Champions of Change club narrows in on period poverty
Reducing period stigma one product dispenser at a time
Ending period poverty was something that Raiha Shareef was passionate about going into her first year of university. Now, with the formation of her own club, Champions of Change, they are filling period product dispensers all around the University of Regina Campus.
This Psychology student formed the club in 2019 with a few friends who were also passionate about eliminating systemic gender inequality around campus. Since then, their numbers have grown to a six-executive team with over 60 members at large – and room for more – around campus.
Shareef, President of the club, took the opportunity to chat with me about what it was like gathering numbers during the pandemic, ending period stigma, mentoring students, and ongoing issues they hope to work towards.
What would you consider some of the key values of the Champions of Change club?
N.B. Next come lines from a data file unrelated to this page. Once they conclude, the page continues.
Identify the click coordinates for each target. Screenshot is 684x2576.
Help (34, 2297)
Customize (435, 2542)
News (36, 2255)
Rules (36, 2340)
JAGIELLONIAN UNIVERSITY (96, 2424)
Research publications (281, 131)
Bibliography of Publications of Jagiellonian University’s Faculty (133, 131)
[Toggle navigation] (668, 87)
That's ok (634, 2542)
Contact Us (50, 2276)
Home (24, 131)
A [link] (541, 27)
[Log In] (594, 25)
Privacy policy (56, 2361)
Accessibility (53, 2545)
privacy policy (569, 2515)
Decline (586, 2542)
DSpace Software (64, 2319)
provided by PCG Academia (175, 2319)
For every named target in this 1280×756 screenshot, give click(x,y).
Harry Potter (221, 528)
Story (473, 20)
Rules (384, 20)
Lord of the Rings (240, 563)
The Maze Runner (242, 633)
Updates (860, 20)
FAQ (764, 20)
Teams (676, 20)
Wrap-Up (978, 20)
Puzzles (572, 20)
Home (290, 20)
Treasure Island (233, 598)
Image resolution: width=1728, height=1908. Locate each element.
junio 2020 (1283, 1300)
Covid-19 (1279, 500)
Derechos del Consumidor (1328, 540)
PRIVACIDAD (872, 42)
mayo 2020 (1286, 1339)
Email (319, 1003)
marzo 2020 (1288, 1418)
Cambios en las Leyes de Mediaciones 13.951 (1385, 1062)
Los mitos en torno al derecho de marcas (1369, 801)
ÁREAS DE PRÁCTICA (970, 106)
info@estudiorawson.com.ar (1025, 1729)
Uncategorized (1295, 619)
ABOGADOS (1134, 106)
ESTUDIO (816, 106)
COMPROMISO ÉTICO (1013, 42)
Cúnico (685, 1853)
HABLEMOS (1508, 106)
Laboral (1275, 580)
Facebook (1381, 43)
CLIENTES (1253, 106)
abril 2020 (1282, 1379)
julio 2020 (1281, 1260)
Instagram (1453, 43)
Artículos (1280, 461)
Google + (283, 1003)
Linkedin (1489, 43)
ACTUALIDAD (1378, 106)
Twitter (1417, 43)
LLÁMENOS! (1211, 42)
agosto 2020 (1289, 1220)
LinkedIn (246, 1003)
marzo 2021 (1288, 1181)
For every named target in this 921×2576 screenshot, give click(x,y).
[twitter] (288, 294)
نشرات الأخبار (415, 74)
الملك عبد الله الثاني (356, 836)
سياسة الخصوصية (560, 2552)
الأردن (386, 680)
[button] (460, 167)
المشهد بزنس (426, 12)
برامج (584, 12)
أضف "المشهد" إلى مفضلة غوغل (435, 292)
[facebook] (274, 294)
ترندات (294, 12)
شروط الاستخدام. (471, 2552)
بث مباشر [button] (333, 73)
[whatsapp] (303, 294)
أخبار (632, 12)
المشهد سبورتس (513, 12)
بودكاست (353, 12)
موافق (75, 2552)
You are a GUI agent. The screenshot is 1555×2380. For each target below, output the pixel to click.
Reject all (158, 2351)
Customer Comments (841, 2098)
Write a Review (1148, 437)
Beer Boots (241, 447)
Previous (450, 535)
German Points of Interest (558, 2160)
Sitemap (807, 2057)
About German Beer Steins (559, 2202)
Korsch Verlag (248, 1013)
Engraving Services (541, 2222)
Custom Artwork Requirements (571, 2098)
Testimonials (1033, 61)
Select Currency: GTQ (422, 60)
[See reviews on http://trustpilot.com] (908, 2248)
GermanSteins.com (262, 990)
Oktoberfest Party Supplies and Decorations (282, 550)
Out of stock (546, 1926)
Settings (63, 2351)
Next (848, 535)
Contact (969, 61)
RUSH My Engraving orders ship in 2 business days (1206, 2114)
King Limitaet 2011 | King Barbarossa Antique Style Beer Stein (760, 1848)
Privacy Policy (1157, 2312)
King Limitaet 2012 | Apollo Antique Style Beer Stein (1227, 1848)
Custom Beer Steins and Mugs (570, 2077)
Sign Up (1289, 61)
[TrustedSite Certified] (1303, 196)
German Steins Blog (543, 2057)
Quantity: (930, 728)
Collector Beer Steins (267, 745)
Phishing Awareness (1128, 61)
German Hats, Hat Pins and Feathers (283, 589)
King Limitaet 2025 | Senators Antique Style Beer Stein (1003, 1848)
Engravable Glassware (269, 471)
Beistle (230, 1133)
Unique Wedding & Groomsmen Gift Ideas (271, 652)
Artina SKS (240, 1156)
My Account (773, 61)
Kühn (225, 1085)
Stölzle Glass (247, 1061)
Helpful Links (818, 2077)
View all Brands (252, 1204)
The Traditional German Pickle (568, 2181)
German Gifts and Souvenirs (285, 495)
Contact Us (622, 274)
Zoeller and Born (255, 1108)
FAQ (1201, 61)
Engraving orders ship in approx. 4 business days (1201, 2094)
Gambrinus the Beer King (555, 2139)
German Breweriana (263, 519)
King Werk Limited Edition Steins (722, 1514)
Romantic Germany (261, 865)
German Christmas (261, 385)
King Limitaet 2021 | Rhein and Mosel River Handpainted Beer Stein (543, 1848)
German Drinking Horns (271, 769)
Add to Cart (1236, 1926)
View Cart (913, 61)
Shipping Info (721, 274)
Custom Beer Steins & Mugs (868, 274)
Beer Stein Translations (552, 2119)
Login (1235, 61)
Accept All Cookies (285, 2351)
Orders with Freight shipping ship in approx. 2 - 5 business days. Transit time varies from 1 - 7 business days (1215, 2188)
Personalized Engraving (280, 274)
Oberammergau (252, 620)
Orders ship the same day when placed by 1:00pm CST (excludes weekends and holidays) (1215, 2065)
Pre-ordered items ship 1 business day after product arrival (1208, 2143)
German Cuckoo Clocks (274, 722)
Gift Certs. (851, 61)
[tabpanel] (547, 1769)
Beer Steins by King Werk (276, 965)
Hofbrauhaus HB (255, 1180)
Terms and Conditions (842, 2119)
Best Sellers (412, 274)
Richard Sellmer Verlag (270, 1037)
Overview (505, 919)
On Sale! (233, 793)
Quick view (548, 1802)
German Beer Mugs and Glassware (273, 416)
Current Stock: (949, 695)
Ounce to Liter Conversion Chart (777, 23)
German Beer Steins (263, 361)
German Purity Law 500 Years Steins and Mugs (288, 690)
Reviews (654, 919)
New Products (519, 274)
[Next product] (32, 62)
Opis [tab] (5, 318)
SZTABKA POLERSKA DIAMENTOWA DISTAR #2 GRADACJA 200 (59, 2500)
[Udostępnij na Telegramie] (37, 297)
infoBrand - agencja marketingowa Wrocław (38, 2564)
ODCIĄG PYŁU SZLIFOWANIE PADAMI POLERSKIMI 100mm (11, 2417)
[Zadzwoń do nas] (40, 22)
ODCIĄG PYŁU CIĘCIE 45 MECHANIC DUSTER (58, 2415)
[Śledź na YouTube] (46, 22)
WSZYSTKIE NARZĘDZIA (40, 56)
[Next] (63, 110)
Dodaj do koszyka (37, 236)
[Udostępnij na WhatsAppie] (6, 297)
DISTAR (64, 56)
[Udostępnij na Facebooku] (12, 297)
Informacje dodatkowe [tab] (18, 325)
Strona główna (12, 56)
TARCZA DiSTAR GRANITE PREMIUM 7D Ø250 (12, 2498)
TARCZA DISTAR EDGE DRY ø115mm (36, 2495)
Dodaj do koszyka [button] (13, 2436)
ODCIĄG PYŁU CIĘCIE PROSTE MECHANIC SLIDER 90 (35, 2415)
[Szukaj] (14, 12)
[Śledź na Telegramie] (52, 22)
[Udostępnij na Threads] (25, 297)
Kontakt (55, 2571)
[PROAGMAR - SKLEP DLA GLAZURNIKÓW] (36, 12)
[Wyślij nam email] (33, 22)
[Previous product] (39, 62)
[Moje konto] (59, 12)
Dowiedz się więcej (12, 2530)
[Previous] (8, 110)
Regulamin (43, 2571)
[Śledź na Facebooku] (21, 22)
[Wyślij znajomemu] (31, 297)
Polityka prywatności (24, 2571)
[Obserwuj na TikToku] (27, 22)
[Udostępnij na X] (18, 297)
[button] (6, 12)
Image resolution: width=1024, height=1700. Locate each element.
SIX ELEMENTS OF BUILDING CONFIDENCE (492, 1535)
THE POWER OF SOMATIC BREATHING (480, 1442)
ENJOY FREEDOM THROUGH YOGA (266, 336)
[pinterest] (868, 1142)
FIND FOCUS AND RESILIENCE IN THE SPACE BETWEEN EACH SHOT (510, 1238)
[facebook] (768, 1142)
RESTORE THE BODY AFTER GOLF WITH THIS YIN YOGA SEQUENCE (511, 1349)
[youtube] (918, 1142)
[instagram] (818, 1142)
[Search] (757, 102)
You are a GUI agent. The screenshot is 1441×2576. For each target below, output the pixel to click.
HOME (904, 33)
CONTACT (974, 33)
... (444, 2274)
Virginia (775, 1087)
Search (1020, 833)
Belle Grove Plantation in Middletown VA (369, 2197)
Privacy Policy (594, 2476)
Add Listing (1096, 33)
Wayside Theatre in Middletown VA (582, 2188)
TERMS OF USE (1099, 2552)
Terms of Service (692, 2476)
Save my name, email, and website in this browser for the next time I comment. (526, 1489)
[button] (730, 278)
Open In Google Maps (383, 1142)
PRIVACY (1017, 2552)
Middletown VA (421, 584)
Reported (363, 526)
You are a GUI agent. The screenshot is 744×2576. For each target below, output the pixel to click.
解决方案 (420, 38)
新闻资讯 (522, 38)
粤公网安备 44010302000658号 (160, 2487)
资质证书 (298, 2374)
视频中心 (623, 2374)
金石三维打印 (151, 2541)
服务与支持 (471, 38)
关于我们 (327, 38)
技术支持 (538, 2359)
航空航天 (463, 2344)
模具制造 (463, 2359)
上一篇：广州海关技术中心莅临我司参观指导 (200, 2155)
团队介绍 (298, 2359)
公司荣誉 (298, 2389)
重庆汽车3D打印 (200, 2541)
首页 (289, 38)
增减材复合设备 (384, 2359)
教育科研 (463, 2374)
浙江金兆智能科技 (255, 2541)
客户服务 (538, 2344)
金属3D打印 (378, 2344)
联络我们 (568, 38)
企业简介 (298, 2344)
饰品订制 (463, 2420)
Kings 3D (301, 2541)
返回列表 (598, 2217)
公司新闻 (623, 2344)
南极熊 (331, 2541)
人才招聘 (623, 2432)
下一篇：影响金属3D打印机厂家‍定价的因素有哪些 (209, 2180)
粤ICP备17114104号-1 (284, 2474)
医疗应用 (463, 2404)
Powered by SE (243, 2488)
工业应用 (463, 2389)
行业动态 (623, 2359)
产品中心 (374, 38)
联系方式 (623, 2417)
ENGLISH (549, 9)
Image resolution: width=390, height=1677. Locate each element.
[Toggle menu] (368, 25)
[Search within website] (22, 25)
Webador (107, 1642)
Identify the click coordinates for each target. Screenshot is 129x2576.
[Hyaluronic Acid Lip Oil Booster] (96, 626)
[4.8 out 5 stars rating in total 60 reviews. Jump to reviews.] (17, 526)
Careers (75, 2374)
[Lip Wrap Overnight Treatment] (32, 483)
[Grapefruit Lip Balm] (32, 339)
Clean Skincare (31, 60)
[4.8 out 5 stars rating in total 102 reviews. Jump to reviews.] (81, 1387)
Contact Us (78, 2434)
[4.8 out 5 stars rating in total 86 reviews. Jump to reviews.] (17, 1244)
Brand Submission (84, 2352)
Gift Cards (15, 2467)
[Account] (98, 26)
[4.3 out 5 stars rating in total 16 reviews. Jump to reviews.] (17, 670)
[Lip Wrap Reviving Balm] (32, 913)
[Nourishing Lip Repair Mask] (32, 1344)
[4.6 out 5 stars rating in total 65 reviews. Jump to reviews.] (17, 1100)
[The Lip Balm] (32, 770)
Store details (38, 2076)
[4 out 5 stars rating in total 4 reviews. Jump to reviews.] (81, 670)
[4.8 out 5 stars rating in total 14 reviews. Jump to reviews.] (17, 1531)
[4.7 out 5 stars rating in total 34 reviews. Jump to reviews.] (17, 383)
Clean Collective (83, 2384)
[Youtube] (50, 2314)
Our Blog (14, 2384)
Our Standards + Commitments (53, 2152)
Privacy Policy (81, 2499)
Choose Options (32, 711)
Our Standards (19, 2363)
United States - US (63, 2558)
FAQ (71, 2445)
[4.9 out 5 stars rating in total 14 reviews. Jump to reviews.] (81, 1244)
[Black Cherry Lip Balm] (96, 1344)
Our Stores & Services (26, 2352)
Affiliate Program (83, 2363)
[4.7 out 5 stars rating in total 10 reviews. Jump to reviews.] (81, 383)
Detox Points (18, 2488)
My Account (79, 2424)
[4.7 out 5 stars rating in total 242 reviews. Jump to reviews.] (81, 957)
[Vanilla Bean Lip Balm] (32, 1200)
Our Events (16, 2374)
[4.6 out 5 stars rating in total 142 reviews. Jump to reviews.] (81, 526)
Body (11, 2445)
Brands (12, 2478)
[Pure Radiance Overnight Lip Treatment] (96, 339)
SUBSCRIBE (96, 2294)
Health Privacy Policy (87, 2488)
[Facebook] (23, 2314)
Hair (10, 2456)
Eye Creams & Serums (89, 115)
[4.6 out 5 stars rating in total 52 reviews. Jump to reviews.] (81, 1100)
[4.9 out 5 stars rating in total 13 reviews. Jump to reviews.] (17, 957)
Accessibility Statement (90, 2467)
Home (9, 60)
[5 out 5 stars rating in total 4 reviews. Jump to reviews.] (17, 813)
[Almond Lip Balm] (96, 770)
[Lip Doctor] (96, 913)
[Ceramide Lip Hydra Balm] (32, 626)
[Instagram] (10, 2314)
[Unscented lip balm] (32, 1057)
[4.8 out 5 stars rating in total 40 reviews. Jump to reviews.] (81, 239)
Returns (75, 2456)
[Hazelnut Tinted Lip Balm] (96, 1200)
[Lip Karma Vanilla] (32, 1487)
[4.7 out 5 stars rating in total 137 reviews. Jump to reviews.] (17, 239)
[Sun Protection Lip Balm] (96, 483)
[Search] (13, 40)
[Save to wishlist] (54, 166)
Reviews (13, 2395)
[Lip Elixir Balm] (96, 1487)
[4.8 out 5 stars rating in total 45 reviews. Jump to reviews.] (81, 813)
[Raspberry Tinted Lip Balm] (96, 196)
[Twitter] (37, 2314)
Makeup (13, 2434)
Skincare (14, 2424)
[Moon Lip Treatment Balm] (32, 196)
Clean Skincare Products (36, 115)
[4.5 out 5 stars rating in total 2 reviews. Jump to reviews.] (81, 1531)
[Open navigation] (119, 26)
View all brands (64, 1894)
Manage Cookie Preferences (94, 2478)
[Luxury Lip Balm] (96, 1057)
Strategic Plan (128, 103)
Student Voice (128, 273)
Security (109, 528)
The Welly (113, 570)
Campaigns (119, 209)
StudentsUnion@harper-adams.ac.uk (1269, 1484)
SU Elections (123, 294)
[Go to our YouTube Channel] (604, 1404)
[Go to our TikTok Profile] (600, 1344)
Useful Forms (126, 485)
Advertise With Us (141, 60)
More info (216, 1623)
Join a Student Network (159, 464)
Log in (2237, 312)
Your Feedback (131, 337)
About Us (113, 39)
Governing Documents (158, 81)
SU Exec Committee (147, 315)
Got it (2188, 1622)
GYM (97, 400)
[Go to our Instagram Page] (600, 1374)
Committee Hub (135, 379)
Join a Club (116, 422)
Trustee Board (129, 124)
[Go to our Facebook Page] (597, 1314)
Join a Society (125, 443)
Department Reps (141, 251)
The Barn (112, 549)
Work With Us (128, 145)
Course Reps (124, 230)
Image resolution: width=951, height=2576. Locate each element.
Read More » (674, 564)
Some of the key values are definitely equality, inclusivity, and collaboration. We are a club that really, really underscores on collaboration and inclusivity. We truly believe in collaboration over competition. We collaborate with organizations from all over Regina, with students with every amount of experience. We collaborate with organizations that are also like minded like RaiseHER Community or YWCA. We create collaborative projects together, because we all have the same goal in mind, which is to create gender equality within our community.
Do you have a blueprint to achieving these goals with your partners?
We actually have an intergeneration mentorship program with them. We get high school students paired with university students, and then the university students teach them all about the transition from high school to university. Then both the high school and university students get paired with a leader in the career field. For example, if you’re interested in journalism, you get paired with a journalist in CBC – that’s a program we offered two years ago. It’s a great way to get a hands-on experience in a field that you’re interested in. We also are big supporters of the community fridges, specifically the Cathedral Community Fridge. We donate menstrual products regularly because we believe that period products should be easily accessible. We donated over 1,000 period products last year and we’ve partnered with local businesses and local restaurants to donate food to the Cathedral Community Fridge as well.
How does the Champions of Change help get to a place where period poverty doesn’t exist?
Something that we’re really big on is menstrual equity and ending period poverty. We believe that people should talk about menstruation and our health and our bodies in a normalized way and in a comfortable way. When we first started off the club, we started off with a campaign where we filmed a video of a bunch of students talking about period poverty and the period stigma. After, we led a campaign to talk about period equity, which led us to secure a conversation with the custodial services with the University of Regina administration. After about six months of advocacy and working together with the custodial services, we actually got 12 dispensers of free pads and tampons, which is a direct way of making free period products accessible to students.
Where else has the journey taken you?
Since then, we haven’t stopped the conversation. We’ve led conversation circles for refugees and immigrants with the Regina Open Door Society for the past two years where we talked about menstruation. We talked about what are pads or tampons in a very culturally-safe environment for newcomers to Regina, and we also toured around elementary schools and talked about menstruation and period stigma with middle school students. It was really cool just to break down the period stigma at a younger age and get them talking about the facts of menstruation.
What was it like going into these school and working with these people?
It was so good, because this is something that we’ve always wanted to do. We strive to create spaces where we can comfortably talk about menstruation. Obviously, I was a little scared at first, because they’re little kids. It’s about menstruation, which is normally something that is shamed on, so I didn’t have any expectations for the students. But to our surprise, they were so good. They were asking so many questions, especially the boys in the class and non-menstruators. They were all so mature about it. I think that really just underscores the fact that period stigma is learned, it’s not something inherent in us all.
As a group that started out just before the pandemic hit, how did this affect your student interest level?
I think our numbers were still pretty strong because we adapted to the virtual environment pretty quickly. For example, instead of doing in-person events or sessions or meetings, what we did was we hosted an Instagram Live every two weeks where we invited guests. We had community leaders in Regina, and we also had invited community leaders from abroad to talk about anything that they wanted to talk about. We [open up] conversations with them, they share their insights, they share their advocacy experience, why they do what they do, and it, that got a lot of engagement. What we’ve also noticed was that there were members who were scared of doing in-person events, like they were a little too shy to advocate in person. So, there were people that joined in the virtual realm that said “I feel more comfortable in this space” which is really cool to see. I didn’t even realize that there were people who wanted to do more virtual experiences, rather than in person. So, we were able to connect with a different target audience, in a way.
What’s next for the club?
I think it’s just the same goal that we’ve always had, which is gender equity and inclusivity with the focus on menstrual equity. We want to get more dispensers on campus throughout Regina and Saskatchewan. We’re working on a campaign to get free products available outside of campus too.
This interview was edited for length and clarity.